Ваша С.К. (Горышина) - страница 4


       Федор Алексеевич нагнулся за корзиной и достал из нее спящей тельце младенца без рук и ног — голова да пузо, вот и все, остальное погодка мятая.


       — Есть замечательное древнее русское слово — мерзавец, произошедшее от слова «мёрзлый», — говорил он нараспев, укачивая Игоря Федоровича, в простонародье Игошечку. — А в холоде для русского человека ведь нет ничего приятного, поэтому мерзавцами окрестили бесчувственных, равнодушных и бесчеловечных человек… Тьфу ты… Людей, то есть упырей, то есть вампиров, то есть их, милых, замечательных кровососов. Другими словами, до морозной дрожи неприятных субъектов. Да, не говоря уже про мерзавок, вернее — мразей…


       Федор Алексеевич опустил спящей тельце обратно в корзинку и заботливо укрыл шаль. Затем запалил свечу, погасил лампу, достал из внутреннего кармана записку и поднес к пламени.

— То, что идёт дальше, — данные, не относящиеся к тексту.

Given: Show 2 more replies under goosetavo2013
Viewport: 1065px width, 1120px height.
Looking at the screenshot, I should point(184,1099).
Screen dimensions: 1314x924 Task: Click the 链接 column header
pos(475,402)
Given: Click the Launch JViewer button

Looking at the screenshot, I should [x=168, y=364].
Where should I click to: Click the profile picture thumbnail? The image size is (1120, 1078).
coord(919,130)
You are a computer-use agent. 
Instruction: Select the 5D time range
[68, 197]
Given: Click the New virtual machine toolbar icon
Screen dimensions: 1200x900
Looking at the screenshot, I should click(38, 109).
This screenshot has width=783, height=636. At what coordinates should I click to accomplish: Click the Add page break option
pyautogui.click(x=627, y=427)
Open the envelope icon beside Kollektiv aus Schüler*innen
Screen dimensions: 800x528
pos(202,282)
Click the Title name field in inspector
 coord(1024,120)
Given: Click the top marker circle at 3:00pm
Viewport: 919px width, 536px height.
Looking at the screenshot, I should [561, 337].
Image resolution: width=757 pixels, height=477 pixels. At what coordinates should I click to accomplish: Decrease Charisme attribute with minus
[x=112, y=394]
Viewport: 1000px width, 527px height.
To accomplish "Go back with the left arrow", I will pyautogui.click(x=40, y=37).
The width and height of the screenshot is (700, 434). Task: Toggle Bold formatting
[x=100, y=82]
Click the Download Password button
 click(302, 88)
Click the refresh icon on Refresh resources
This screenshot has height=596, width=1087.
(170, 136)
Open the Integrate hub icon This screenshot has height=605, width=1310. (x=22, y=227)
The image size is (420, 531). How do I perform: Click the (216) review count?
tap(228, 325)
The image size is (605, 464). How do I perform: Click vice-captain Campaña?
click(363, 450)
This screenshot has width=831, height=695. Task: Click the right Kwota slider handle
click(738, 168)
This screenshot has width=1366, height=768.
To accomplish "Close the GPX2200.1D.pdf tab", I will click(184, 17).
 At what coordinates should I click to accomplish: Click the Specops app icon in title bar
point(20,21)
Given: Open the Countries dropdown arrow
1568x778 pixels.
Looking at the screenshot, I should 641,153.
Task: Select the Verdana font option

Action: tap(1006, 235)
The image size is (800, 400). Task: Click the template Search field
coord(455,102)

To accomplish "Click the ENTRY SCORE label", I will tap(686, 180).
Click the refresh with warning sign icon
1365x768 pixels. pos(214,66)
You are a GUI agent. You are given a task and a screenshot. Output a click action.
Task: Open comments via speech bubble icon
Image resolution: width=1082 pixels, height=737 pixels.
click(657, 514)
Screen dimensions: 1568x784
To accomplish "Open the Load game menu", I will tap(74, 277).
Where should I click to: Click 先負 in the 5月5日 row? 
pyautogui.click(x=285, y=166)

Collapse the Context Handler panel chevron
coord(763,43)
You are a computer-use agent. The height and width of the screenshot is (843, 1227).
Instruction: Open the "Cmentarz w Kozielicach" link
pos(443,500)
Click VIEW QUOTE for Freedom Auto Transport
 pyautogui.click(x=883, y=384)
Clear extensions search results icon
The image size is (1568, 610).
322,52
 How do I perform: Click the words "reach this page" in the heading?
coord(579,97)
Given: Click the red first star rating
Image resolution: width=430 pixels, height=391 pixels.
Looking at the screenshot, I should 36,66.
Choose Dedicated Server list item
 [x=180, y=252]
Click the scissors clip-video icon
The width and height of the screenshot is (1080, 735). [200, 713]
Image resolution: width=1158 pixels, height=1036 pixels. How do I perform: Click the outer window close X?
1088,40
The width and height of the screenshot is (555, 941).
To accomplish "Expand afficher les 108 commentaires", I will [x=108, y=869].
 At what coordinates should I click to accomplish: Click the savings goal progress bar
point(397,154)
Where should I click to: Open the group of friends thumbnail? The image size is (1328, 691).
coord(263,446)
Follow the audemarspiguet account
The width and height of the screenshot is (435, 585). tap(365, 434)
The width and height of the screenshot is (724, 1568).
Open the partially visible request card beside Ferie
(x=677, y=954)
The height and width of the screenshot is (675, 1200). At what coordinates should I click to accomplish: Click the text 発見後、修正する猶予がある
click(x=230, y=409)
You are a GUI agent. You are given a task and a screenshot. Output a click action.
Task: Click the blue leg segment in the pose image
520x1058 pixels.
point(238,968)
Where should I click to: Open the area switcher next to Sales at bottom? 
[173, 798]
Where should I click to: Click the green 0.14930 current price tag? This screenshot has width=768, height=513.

       — Светлана, ты единственная святая душа в этом доме, и он пришел по твою душу, только не знает еще об этом.


       Федор Александрович бросил догорающую бумагу на блюдце и потушил свечу. Затем нагнулся к корзинке, к самому лицу младенца и прорычал:


       — За грехи ты послан мне, не в утешение. Но я с лёгким сердцем беру на душу еще один грех… Ни слова Мирославу, слышишь меня, Игорь Федорович, слышишь?


       Игошенька не открыл глаз, не издал никакого звука, ни вздохнул, ни повел плечиками. В приёмной Фонтанного дома было тихо, как в омуте перед бедой. Неотвратимой.

       Глава 2 "Черная перчатка"

       Федор Алексеевич обошел стол и нагнулся за лежащей на полу черной перчаткой, чтобы бросить на стол поверх бумаг. Затем вынул из внутреннего кармана пиджака часы: до возвращения княжны Светланы оставалось два часа. Белые ночи лишали нечисть возможности точно определять время, зато все остальные способности оставались при них. Например, забирая подписанную бумагу, незаметно стянуть с рассеянного посетителя перчатку или написать чужим почерком записку и затем без зазрения совести спрятать на груди.


       — У меня есть только два часа, — пробормотал Федор Алексеевич и шагнул к двери, из которой совсем недавно выпроводил домовенка.


       За два часа, если захотеть, можно поставить с ног на голову весь Петербург. Нагородить такого, что даже Атлантам не под силу будет навести к утру порядок. Но он сделает все тихо и своими силами. И так бедные Атланты вконец обессилели, и теперь серое небо над Петербургом всегда было слишком низким. Оттого, должно быть, и высокие помыслы столичных жителей в веке двадцатом стали воплощаться в какие-то слишком приземленные свершения. Так и до революции недалеко, а там, глядишь, и до войны… Впрочем, от войны Федор Алексеевич бы не отказался. Шашкой махать оно сподручнее, чем учет кровавых мертвых душ вести.